Il faut cependant patienter jusqu’aux années 60 pour que l’USM s’affirme réellement sur la scène nationale. Amené par une formidable ligne d’avants, l’USM décroche le Bouclier de Brennus en 1967. C’est toute la ville qui attend à la gare leurs héros de retour de Bordeaux. On patiente on chante, les « SAPIAC, SAPIAC! »  raisonnent.

Plus court, plus incisif, le nom du stade est devenu le cri de ralliement du peuple vert et noir. Sapiac devient un symbole de l’identité montalbanaise. Rarement ailleurs, on ne constatera un tel lien entre le stade, la ville et ses supporters. Ici c’est le stade que l’on encourage, pas les joueurs ou le club.

Deux ans après cet unique titre, le club rétrocède à la municipalité les installations de son terrain pour un franc symbolique. Dix ans plus tard, le 2 décembre 1979 à l’occasion du seul match international jamais disputé à Montauban entre la France et la Roumanie (30-12), on inaugure la Tribune d’Honneur en face de la Présidentielle. Cette nouvelle structure remplace les anciens gradins en bois.

Aller Sapiac

Le rugby qui entame désormais sa mue vers le professionnalisme a besoin de nouvelles installations pour se développer. Déjà à la fin des années 80, la municipalité avait aménagé un club-house.
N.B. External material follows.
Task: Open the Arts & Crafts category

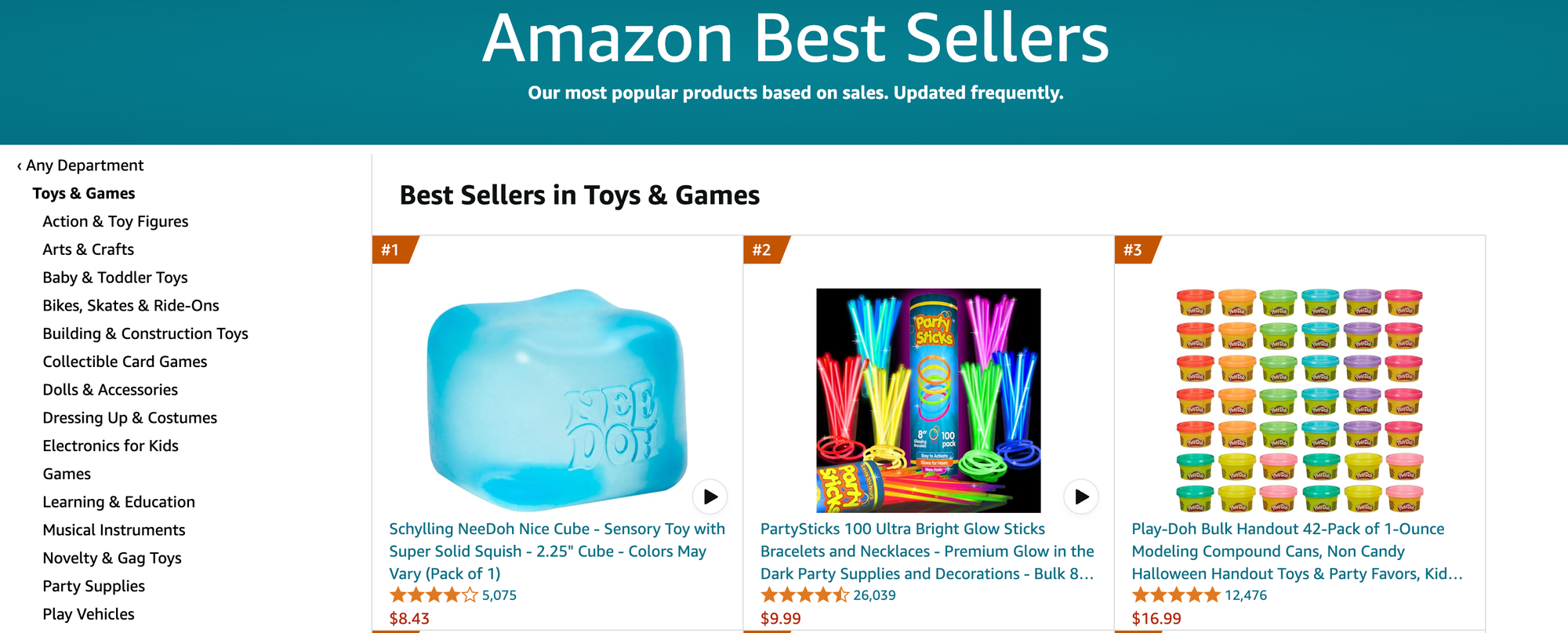Action: (x=88, y=249)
En septembre 2000, l’éclairage est enfin inauguré, Sapiac étant le dernier stade du rugby professionnel à ne pas pouvoir disputer de rencontres en nocturne.
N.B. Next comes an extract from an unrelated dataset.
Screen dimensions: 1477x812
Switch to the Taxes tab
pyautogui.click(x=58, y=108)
En 2001, le secteur professionnel prend le nom de Montauban Tarn-et-Garonne XV (MTG XV), signe des temps nouveaux. Reste que Sapiac est une modeste enceinte de 9 200 places, dont à peine la moitié sont assises, et sans loges. Le président montalbanais Patrick Bardot esquisse un Sapiac de 12 à 15 000 places entièrement assis et fermé qui doit pérenniser le club en Top 14.
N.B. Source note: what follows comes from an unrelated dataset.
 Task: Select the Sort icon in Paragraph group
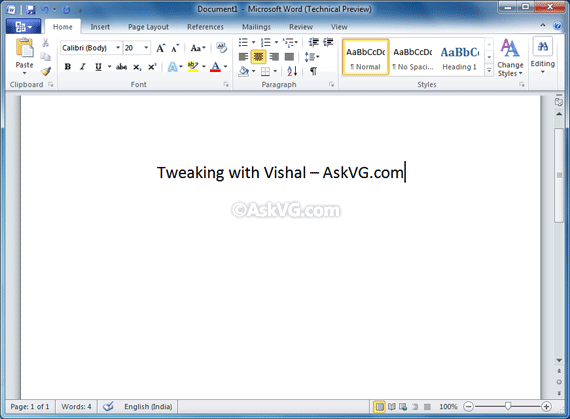pyautogui.click(x=292, y=71)
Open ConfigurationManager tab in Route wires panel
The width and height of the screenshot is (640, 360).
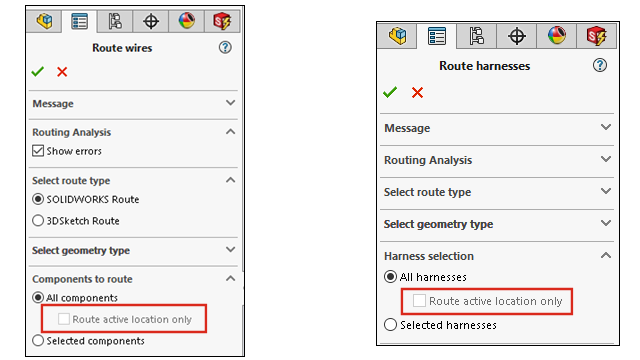coord(115,21)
Première étape à cet ambitieux projet, l’agrandissement et l’extension de la Tribune Présidentielle débutent en 2007, Sapiac y gagne un peu plus de 2 200 places assises. De nouveaux vestiaires et de nouvelles salles pour les sportifs sont également aménagés sous la tribune. Les accès et la toiture sont aussi revus.

D’un coût d’un peu plus de 5 M€, ce chantier au financement complexe pèse sur les finances du club. La dette du MTGXV se creuse chaque saison malgré de très bons résultats sur le terrain qui lui permettent de découvrir la H Cup en  2008. En avril 2010, le club dépose le bilan, avant que la DNACG ne décide sa rétrogradation administrative en fédérale 1.

C’est la fin du MTG XV et du rugby professionnel dans le département pour quelques saison. Sapiac, que s’était donné le club comme symbole de son identité, est devenu le fossoyeur de ses ambitions. Après 4 années au niveau amateur, le club retrouve pourtant la Pro D2 le 24 mai 2014 à l’issu d’une victoire sur Lille devant 10 000 supporters.

De retour dans le monde professionnel avec l’ambition de regoûter un jour à l’élite du rugby français, l’USM et la ville songent à de nouveaux aménagements pour les années à venir. Il est notamment question d’une nouvelle structure derrière l’un des en-buts et de rapprocher les tribunes déjà existantes du terrain pour porter la capacité de l’enceinte à 10 000 places assises.  L’emblématique piste pourrait en faire les frais. Mais Sapiac demeurera.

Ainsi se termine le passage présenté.